Cabernet Sauvignon, Cabernet Franc
Pays d’Oc IGP, France
MELLOW WINE STYLE
Aromas of ripe pepper and blackcurrant. Roundness and a silky structure with notes of blackcurrant on the palate. A fresh and lingering finish.
Analysis: 13% alcohol / volume
Varietal: 50% Cabernet Sauvignon, 50% Cabernet Franc
Appellation: IGP Pays d’Oc, France
Soil: Clay-limestone soil
Plots: La Condamine, Bourdichou et les Plos
Yield: 50 hl/ha
Vine Density: 6500 vines/ha. Guyot single cane – 7 buds
Harvest: Sorting, fully crushed. Pre-fermentary cold maceration for 5 days at 6°.
Fermentation: At 28° in 300hl stainless steel tanks. No sulphite vinification. Indigenous yeast. Daily pump-overs. Vatting length: 25 days. Malolactic fermentation. Racking.

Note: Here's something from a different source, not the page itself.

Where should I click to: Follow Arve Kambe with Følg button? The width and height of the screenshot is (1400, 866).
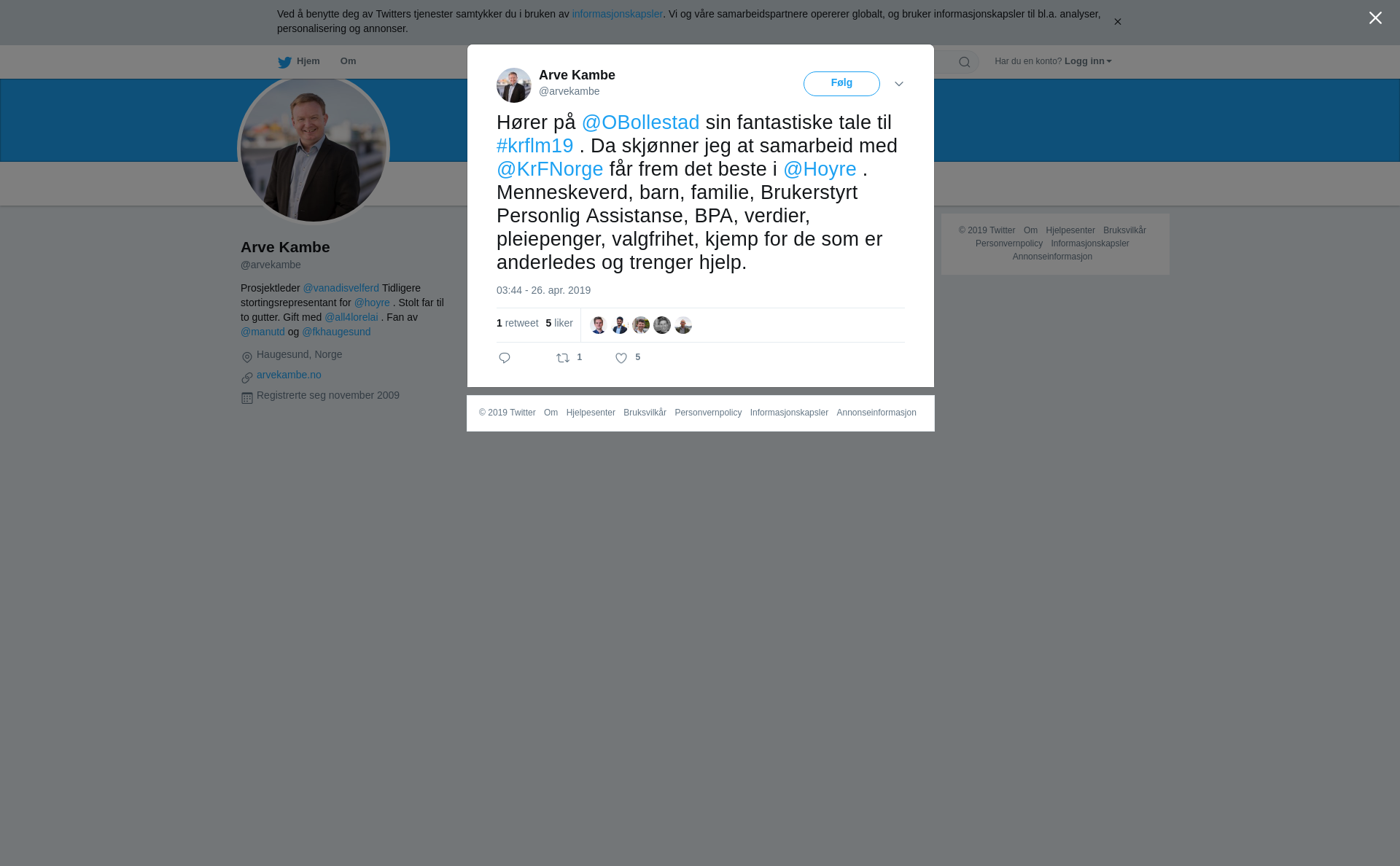tap(841, 84)
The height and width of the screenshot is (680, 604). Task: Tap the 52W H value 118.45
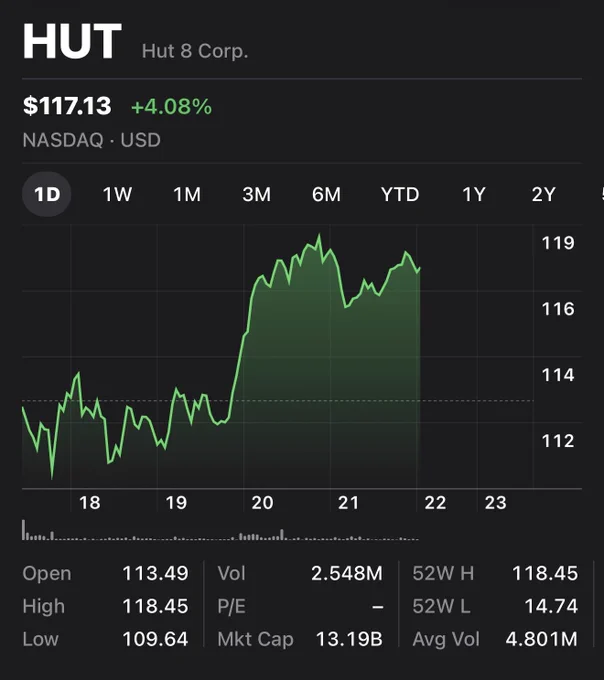pyautogui.click(x=545, y=573)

Maturation: Aging on fine lees with micro oxygenation (3 months)
WINEMAKER’S NOTES:
“For this vintage our work will focus simply on wrapping the authoritative power of the Cabernet Sauvignon in a velvet glove through precise vinification with no sulphur and only natural yeasts (yeasts that are naturally present on the grape skins). Authority, velvet glove, that was the way my grandfather worked. “Cheers!” Pierre, and thank you.” – Maison Ventenac, Stephanie et Olivier Ramé
Information & Photos © Maison Ventenac – All Rights Reserved.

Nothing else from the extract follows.